# HOW TO COMPLETE THIS TASK:
The listing below holds a line with "The image size" and a later line with "980x551 pixels.". Write out those two lines and every line between them, exactly, and nothing else.
═════ PROVIDED ENTRIES ═════
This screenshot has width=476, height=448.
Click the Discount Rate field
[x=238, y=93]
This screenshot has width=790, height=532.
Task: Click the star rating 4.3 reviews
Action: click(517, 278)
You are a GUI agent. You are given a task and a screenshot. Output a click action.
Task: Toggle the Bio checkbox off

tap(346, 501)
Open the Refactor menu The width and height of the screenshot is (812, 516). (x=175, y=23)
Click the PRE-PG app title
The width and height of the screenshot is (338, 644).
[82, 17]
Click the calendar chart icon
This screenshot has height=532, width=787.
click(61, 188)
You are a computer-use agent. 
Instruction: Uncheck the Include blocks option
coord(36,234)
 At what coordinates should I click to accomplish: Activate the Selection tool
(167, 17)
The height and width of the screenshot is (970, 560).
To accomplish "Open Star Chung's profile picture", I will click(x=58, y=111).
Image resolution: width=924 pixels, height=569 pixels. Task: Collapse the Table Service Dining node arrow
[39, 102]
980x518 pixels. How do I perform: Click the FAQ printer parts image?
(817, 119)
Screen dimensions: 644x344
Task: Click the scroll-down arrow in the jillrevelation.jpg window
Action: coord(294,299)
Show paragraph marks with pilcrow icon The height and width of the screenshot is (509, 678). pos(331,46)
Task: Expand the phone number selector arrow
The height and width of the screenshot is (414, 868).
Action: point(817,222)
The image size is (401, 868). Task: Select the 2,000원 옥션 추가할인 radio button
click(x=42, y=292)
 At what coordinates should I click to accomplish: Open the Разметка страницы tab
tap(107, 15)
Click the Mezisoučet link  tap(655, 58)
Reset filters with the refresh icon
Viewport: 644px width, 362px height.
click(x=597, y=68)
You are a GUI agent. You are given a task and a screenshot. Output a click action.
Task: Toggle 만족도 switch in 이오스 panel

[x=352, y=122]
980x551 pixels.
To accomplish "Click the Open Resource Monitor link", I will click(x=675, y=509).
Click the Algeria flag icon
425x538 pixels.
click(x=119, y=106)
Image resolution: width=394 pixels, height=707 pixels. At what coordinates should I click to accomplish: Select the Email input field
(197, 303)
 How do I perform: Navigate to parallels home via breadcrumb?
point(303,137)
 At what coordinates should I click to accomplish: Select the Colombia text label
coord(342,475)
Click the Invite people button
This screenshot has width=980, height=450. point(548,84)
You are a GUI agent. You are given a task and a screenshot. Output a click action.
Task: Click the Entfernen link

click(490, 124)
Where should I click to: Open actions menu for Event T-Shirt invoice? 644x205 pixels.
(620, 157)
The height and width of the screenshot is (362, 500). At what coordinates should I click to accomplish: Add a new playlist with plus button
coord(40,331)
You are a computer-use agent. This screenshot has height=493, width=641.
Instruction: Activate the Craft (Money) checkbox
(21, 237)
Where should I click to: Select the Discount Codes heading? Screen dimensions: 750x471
═════
# OUTPUT BELOW:
The image size is (401, 868). Task: Select the 2,000원 옥션 추가할인 radio button
click(x=42, y=292)
 At what coordinates should I click to accomplish: Open the Разметка страницы tab
tap(107, 15)
Click the Mezisoučet link  tap(655, 58)
Reset filters with the refresh icon
Viewport: 644px width, 362px height.
click(x=597, y=68)
You are a GUI agent. You are given a task and a screenshot. Output a click action.
Task: Toggle 만족도 switch in 이오스 panel

[x=352, y=122]
980x551 pixels.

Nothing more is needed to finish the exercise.